Pediatric end-stage renal disease (ESRD) is a challenge for caregivers, nephrologists, and surgeons. The number of children and adolescents beginning ESRD care is steadily decreasing from a high of 17.5 per million in 2004 to 13.8 per million in 2016, representing a decrease of 21.1%. Despite the decreasing number of pediatric patients with ESRD, there is still a large burden of healthcare costs, accounting for $194,059,769 Medicare dollars in 2016. Although 25.1% of pediatric patients initiating treatment for ESRD do so with index transplantation and 18.3% initiate with peritoneal dialysis, a large majority of patients (51.2%) utilize hemodialysis (HD) as their first modality of renal replacement therapy. Currently, the National Kidney Foundation’s (NKF) Kidney Disease Outcomes Quality Initiative (K-DOQI) guidelines recommend placing permanent HD access in all patients aged 0 to 19 who are greater than 20 kg and are not expected to receive a kidney transplant within 1 year. Thus, patients expected to be on dialysis more than 1 year that meet the age and size criteria should receive a permanent arteriovenous fistula (AVF). Over 50% of pediatric patients who initiate ESRD treatment with HD meet these criteria; however, the large majority of these suitable patients commence HD treatment via central venous catheters (CVCs).

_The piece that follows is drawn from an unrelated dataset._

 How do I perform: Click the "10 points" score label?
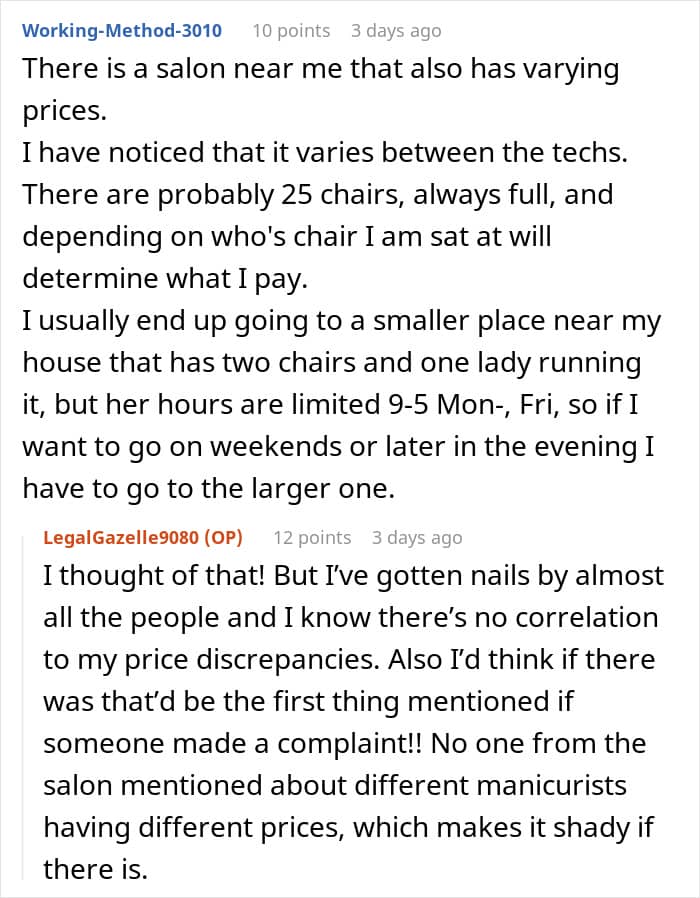point(291,30)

The Fistula First Breakthrough Initiative (FFBI) was established in 2003 to improve the rates of arteriovenous fistula placement for HD. Combined with the FFBI, the K-DOQI practice guidelines set a goal of 40% AVF placement for first time access patients, and this goal was exceeded by 2011 with 60% fistula use. However, the FFBI does not specifically address the low rates of fistulas in the pediatric population. To combat this problem, the International Pediatric Fistula First Initiative (IPFFI) was established in 2005 with the aim of addressing the lack of AVF use in the pediatric population. The IPFFI was a collaborative effort with the Midwest Pediatric Nephrology Consortium, whose aim was to increase awareness among pediatric providers (nephrologists, surgeons, and dialysis staff) that AVF is the preferred access method for long-term HD in pediatric patients. The initiative has influenced practice in the United States and evidence supporting fistula first placement in the pediatric population is emerging with evidence of reduced blood stream infections secondary to increased fistula placements. ,

Incidence

The incidence of ESRD in the pediatric population appears to have peaked in 2003 and has since then been steadily decreasing, although compared with the early 1980s and 1990s, the incidence curve has largely plateaued. In 2016, the incidence of ESRD in patients aged 0 to 21 years old was 1388, slightly decreased from 1619 in the year 2010. In comparison, the incidence in adults 22 and older was 123,287 patients the same year. The cumulative prevalence of ESRD in pediatric patients as of December 31, 2016 was 9721 children from 10,136 in 2010. Since its initiation of data collection in 1992, the North American Pediatric Renal Trials and Collaborative Studies (NAPRTCS) reports no significant change in the pattern of incidence of ESRD in the pediatric population. When looking specifically at certain age groups, race, or gender, these rates are anticipated to remain stable.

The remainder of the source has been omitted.